Feel free to test it out a completed account below:
[REDACTED - DM me if interested]
You’ve found your way to a corner of the Internet where basically the only focus is self-tracking data. (Or “PHI” from the healthcare perspective.) I get that the main action in commerce and infrastructure is in the healthcare informatics domain; in a world of multi-hundred billion dollar insurance companies, there’s not very much incentive to design for individual access and discovery. BUT, if and when this does become a priority, some features that would be useful are:
A private data store accessible only the the individual who created it, and not shared with any third party without permission. It’s important that no exceptions be made for aggregated and so-called “de-identified data.”
User defined data types.
Best practices for resolving time stamps of data collected, including time zone offsets.
Queryable in detail, ideally down to the level of the individual observation.
Best practices applied for maintaining data provenance, which in our use cases can mean preserving a record of what instruments were used in the data collection, at whatever detail they’re available, including firmware info.
A system that offered even some of these benefits would be very interesting to evaluate!
Thanks for the feature input. Many of these have been in our backlog, and we’re open to re-evaluating the priorities.
I’m wondering if you (or others watching) can elaborate on #2 - user defined data types. Could you provide a few examples (or even threads here) for us to research so that we build for a broad set of use cases?
As we release features relevant to this audience, I’ll append to this thread as we’re always looking for testers.
The reason user defined data types is important is that there are so many different things people may want and need to track to learn about consequential personal questions.
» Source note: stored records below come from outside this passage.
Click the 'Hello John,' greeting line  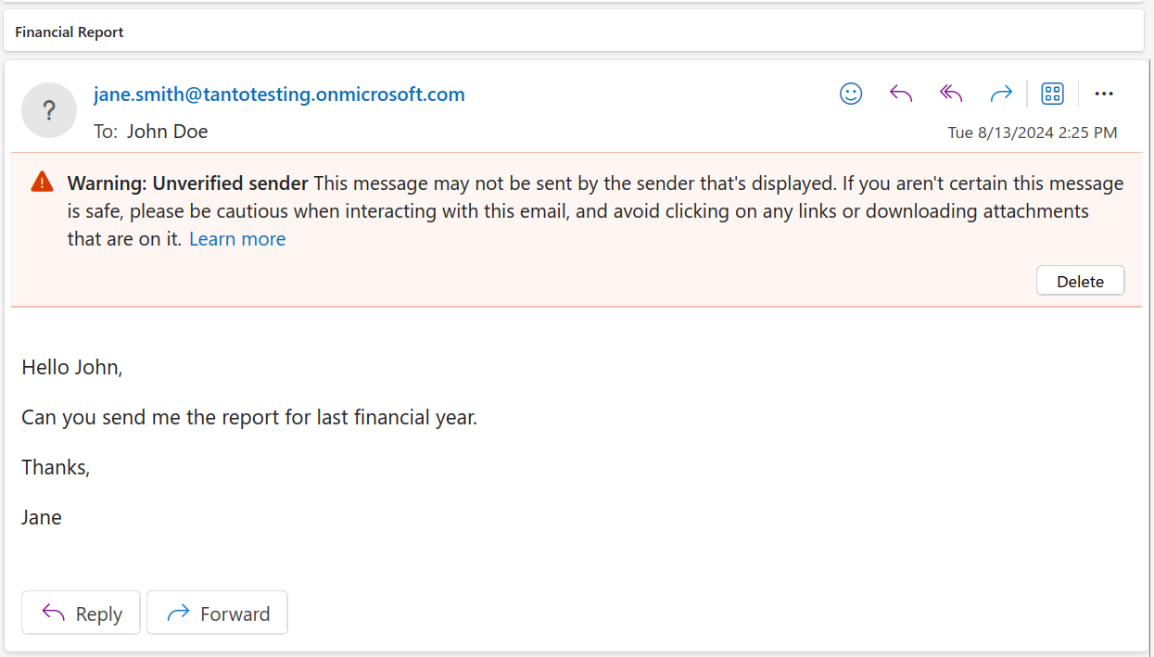pos(72,368)
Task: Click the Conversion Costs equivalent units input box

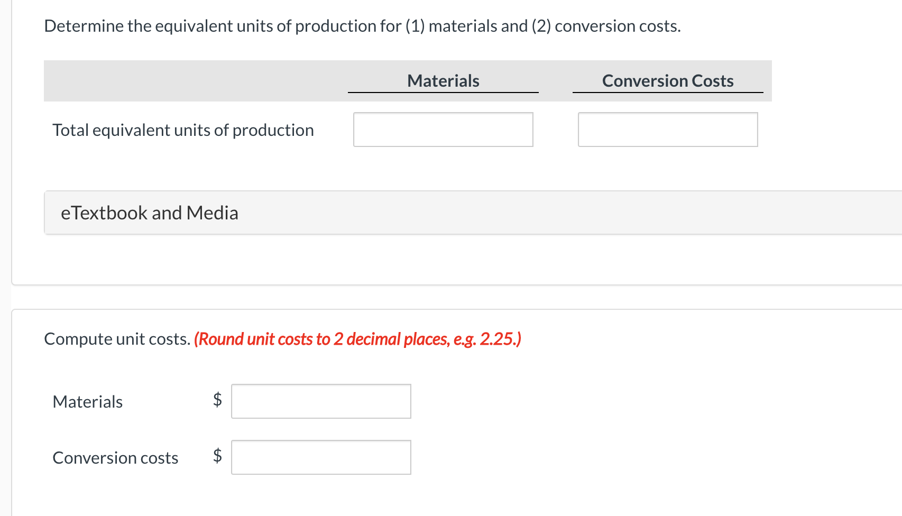Action: [x=668, y=130]
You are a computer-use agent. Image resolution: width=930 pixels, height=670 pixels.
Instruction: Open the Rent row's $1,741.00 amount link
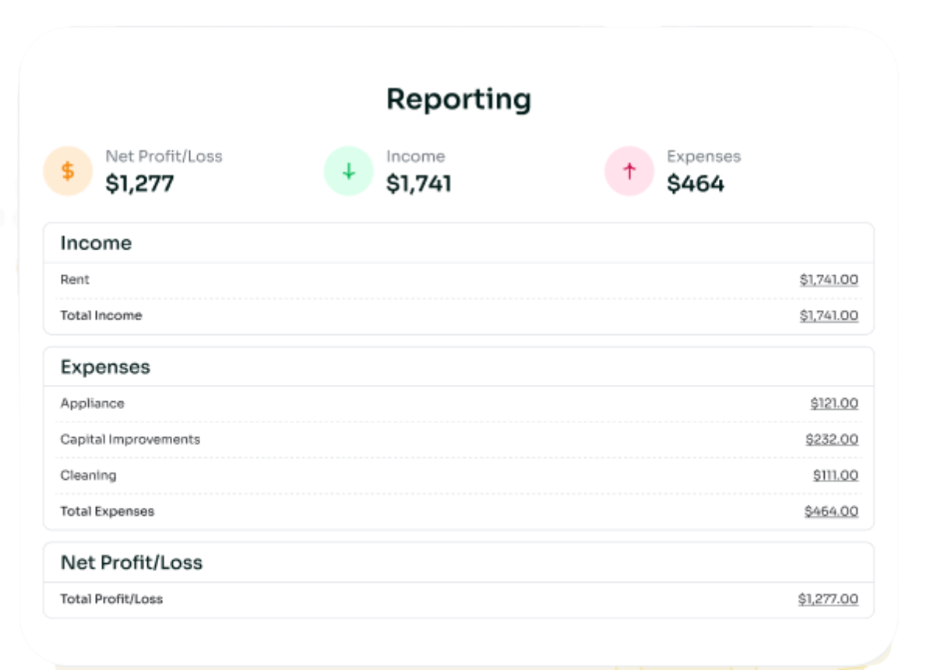point(829,280)
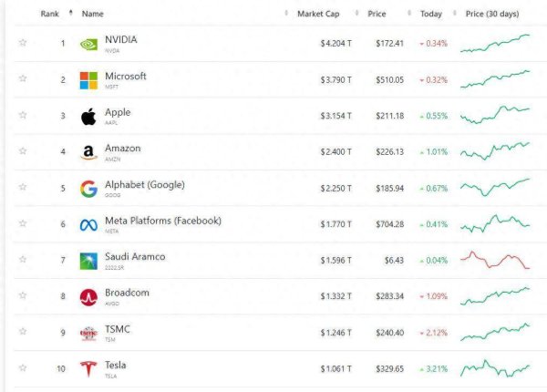
Task: Open the TSMC company link
Action: 118,329
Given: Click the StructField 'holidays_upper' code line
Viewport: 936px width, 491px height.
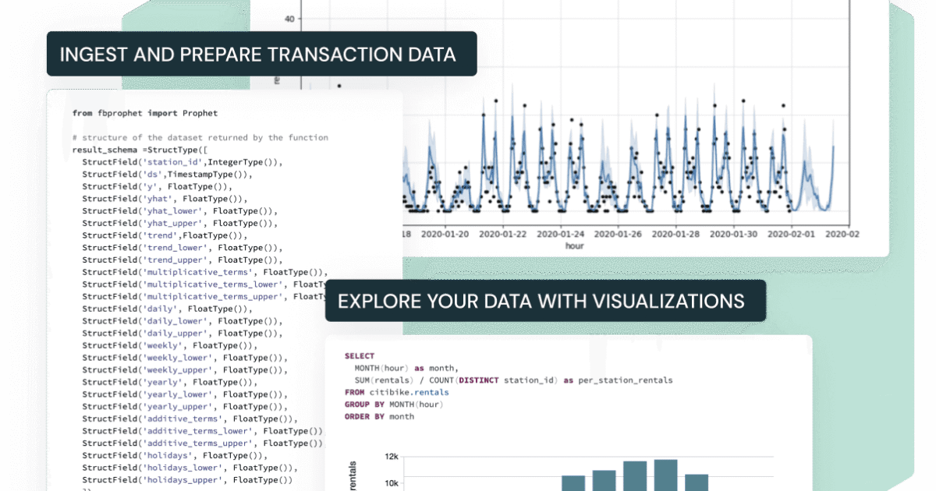Looking at the screenshot, I should (187, 480).
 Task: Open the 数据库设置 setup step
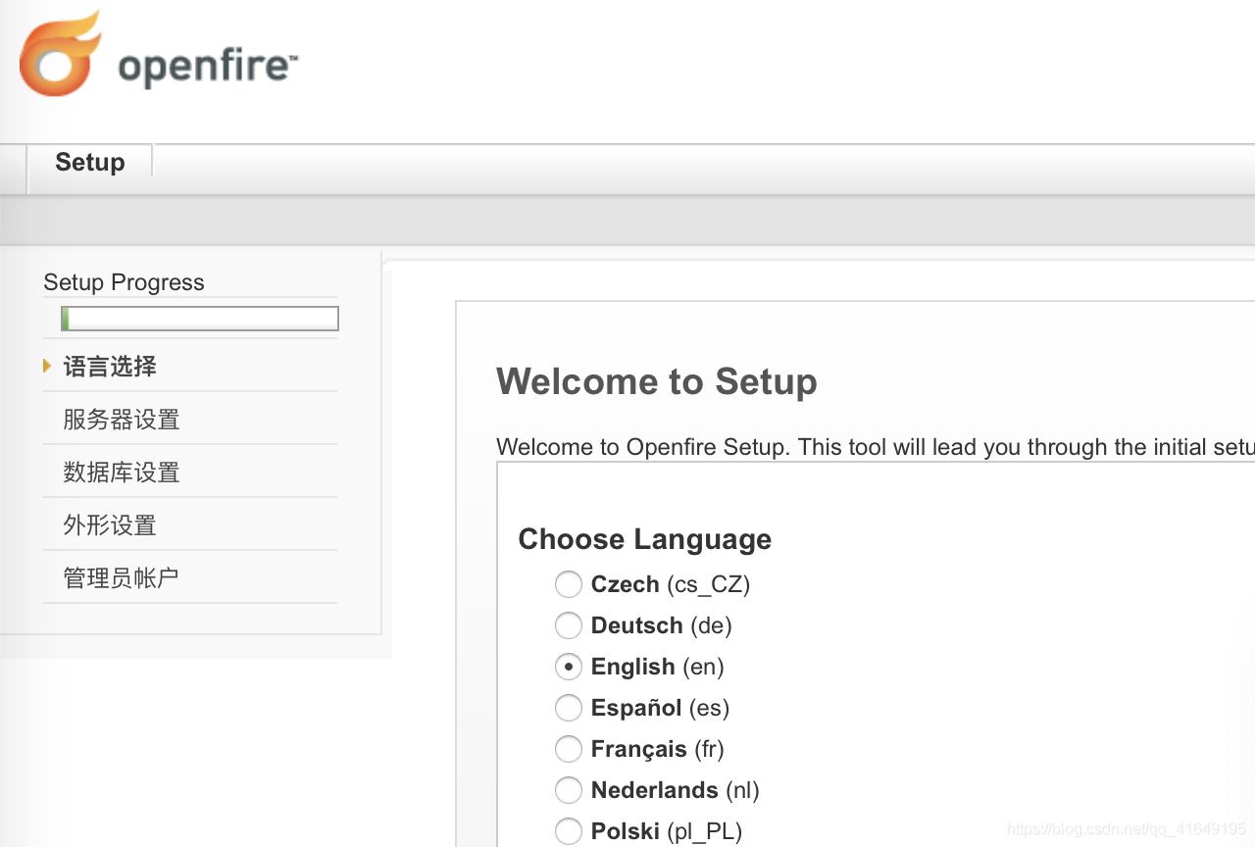[x=120, y=472]
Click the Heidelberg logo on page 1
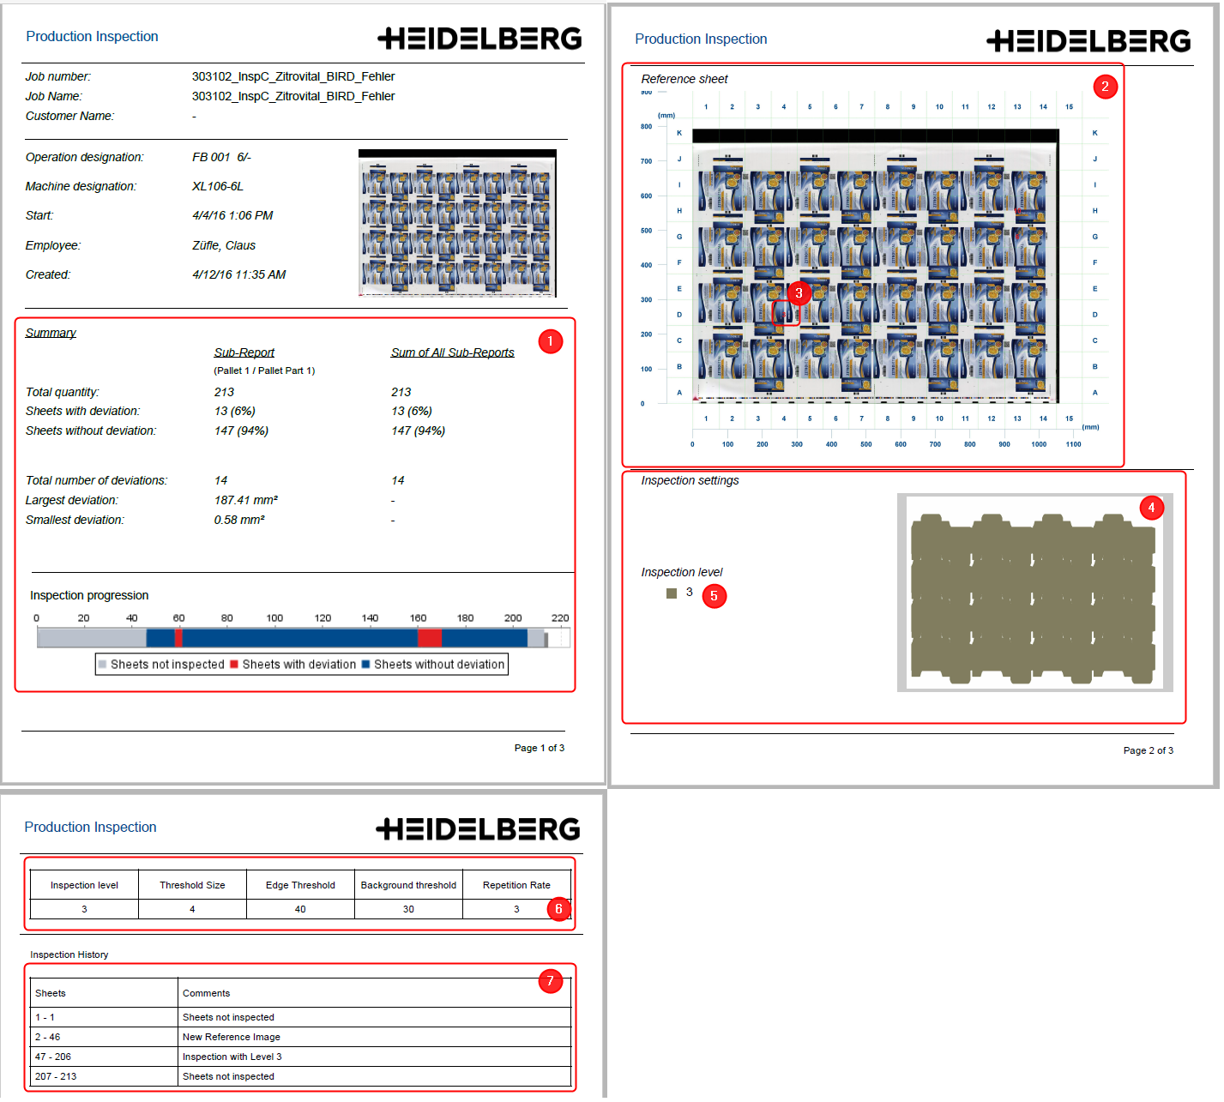Image resolution: width=1224 pixels, height=1102 pixels. pos(479,39)
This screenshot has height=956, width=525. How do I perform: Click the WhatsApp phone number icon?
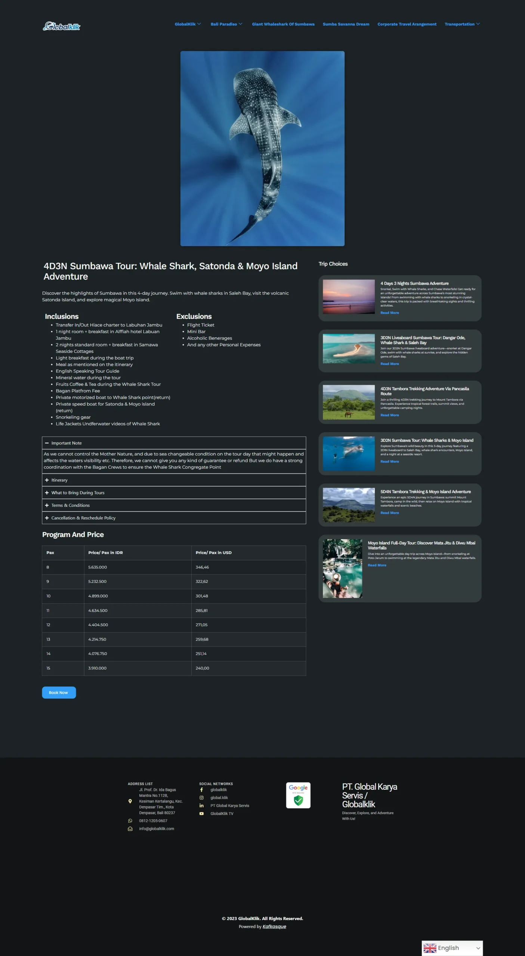tap(130, 820)
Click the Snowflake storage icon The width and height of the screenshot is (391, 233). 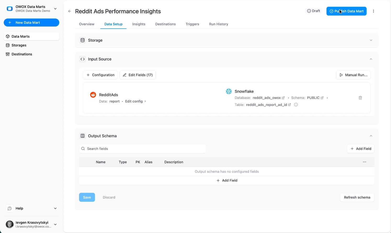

A good way to get a snapshot of this diversity is to browse the Show&Tell archive on this site. It’s pretty remarkable to see the range. Two quick examples:
Some QS participants who are tracking things to help manage Parkinson’s disease have talked about tracking “feel good time.” Because the disease has such a wide range of symptoms, including drug side effects, it’s more meaningful to them to track when they are able to function and feel reasonably well, rather than to track a specific physical phenomenon.
Many people care about the food they eat, and some projects involving the relationship between food and health are very important for managing medical conditions. Look at the comments in the recent JAMA issue about N-of-1 practice in medicine for a great example involving dairy and esophageal pain. Medically oriented record systems typically ignore diet tracking, which involves quite a bit of personalization, despite the fact that this may be a key part of what’s happening through a course of treatment.